一邊聽着的關赫朗手上頓了頓,而後若無其事的繼續打着鐵。依照關赫靛所說的情形,關赫朗還真懷疑這個戚雲洛的真實性。當初在聖山之時,他可是清楚的感覺到她的強勢,這樣的女子居然會在人前哭?要麽這個戚雲洛是假的,要麽就是她所求之事太大,所以她才肯下這種本錢。
關赫靛說完之後,見關赫朗仍是沒有反應,歎了口氣道“大哥,上門拜訪這事兒,我可是說了的,你看三日後……”
“是你應的,又不是我,要去你去。

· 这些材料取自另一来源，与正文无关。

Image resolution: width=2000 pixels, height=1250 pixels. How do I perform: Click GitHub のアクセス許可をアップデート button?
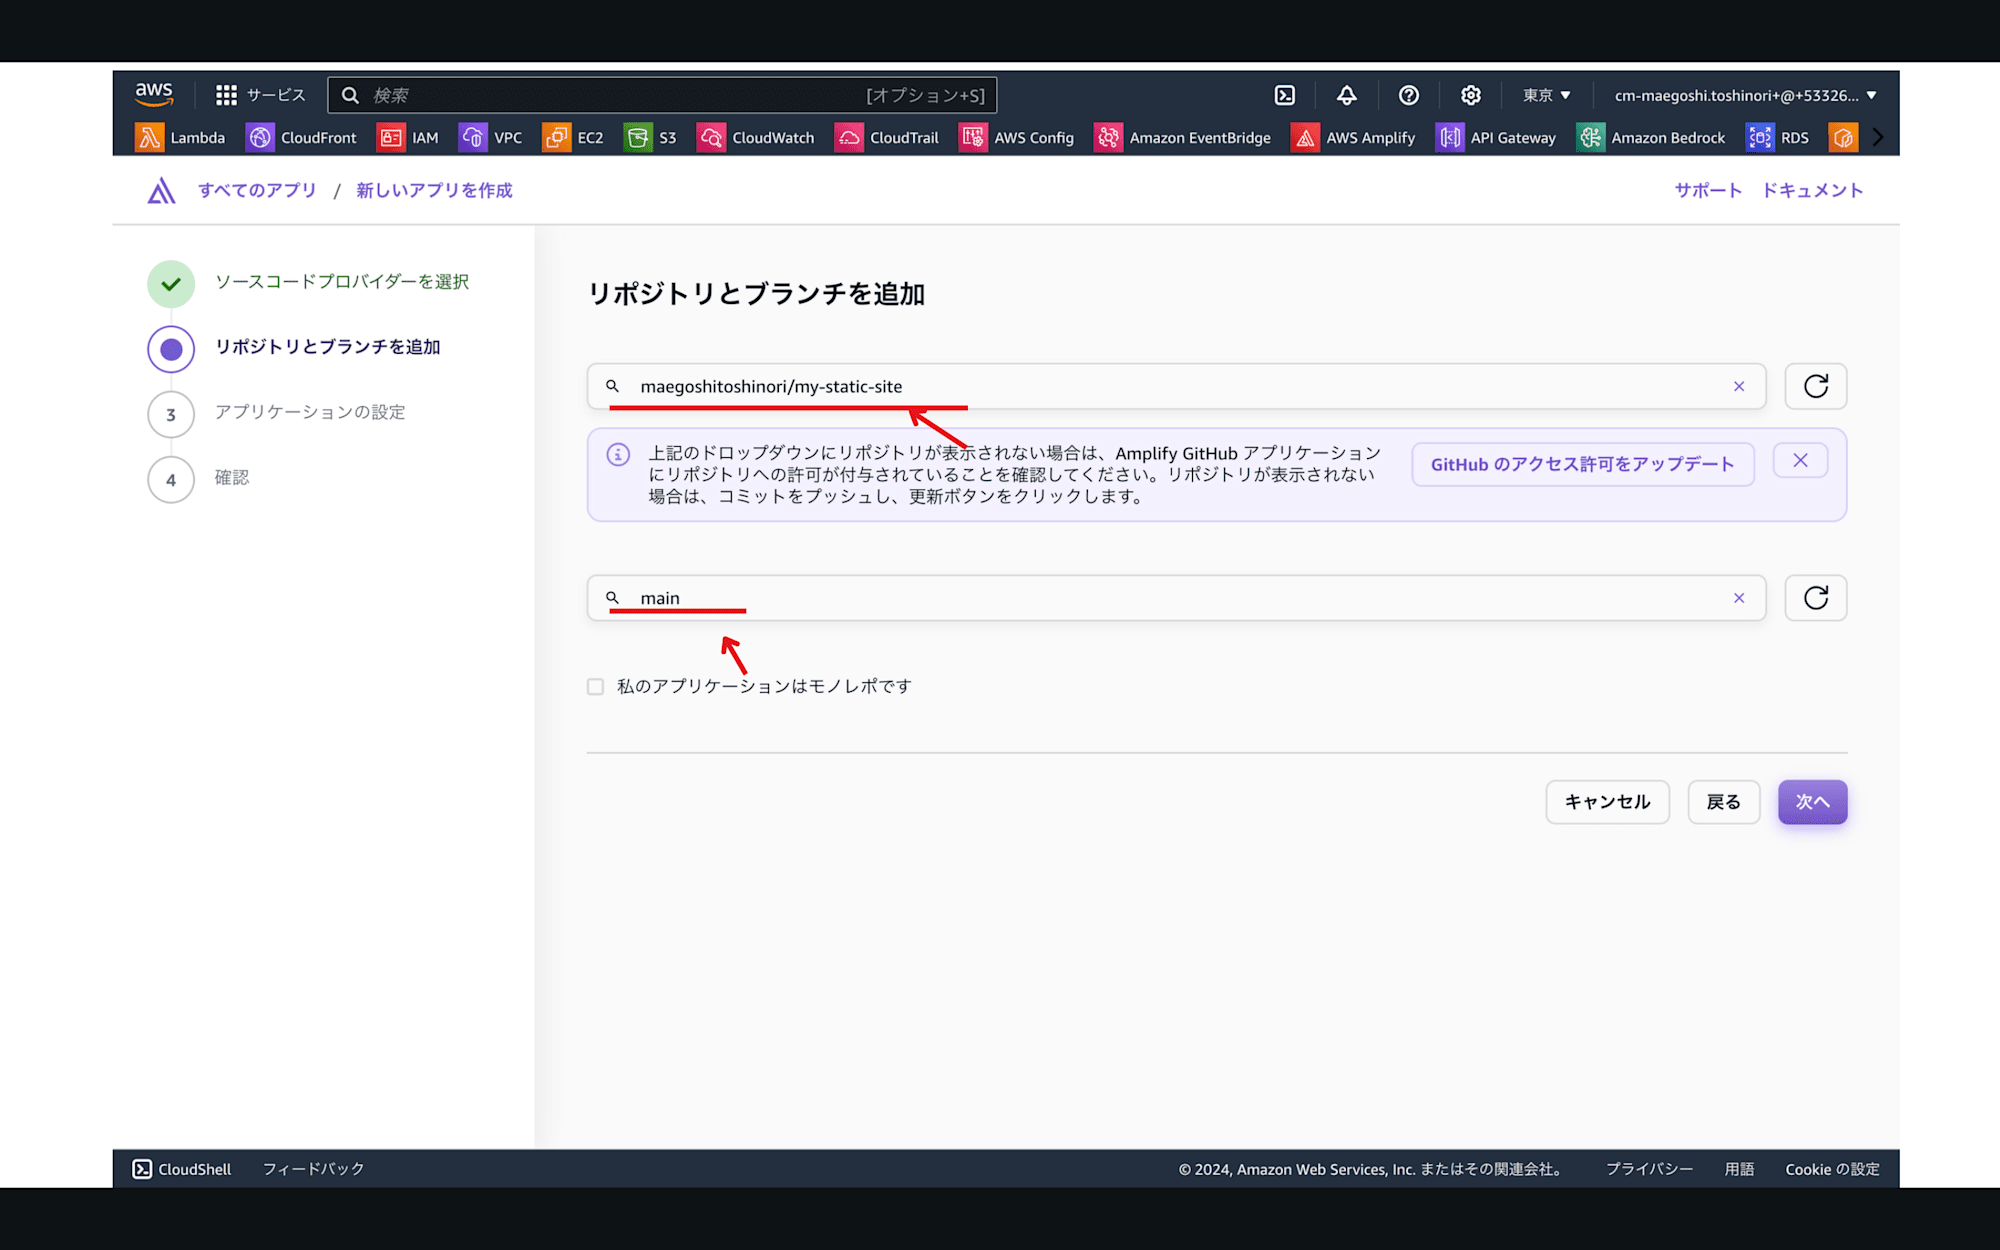point(1581,464)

”關赫朗可不覺得這是個好主意,當年戚雲洛就敢與人一起引兇手出來,可見她的膽識與氣魄,如今她這般不顧顔面的相求,此事定是不小,與其到時他撕破臉的拒絕,不若拖着不見。
關赫靛面色一垮,哀嚎道“大哥,你不是吧?人家可是要見你啊!要是我去就成,何必多此一舉呢?!你不是想你弟弟被人說是言而無信的小人吧?”
“你自己招惹的,還怪到我了?沒那個本事,你還應承?哼!”?關赫朗不再理會他,專心緻志的打起鐵來。
見此,關赫靛眸光微閃,他知道關赫朗在擔心什麽,隻是如今關家的形勢,若是再不改變,那麽不久的将來,關家必然會沒落。今天戚雲洛的到來,在他來看就是個契機。這戚雲洛看起來是個不錯的合作者,若是他們能與戚家結盟,他們就再也不用看那些人的臉色,也不用連家傳技藝都不敢明目張膽的使用,隻能躲在這黑漆漆的密室内。關赫靛看着關赫朗矯健的背影,唇角勾起一抹壞笑,無論他答不答應,他都要帶關赫朗去戚家走這一趟。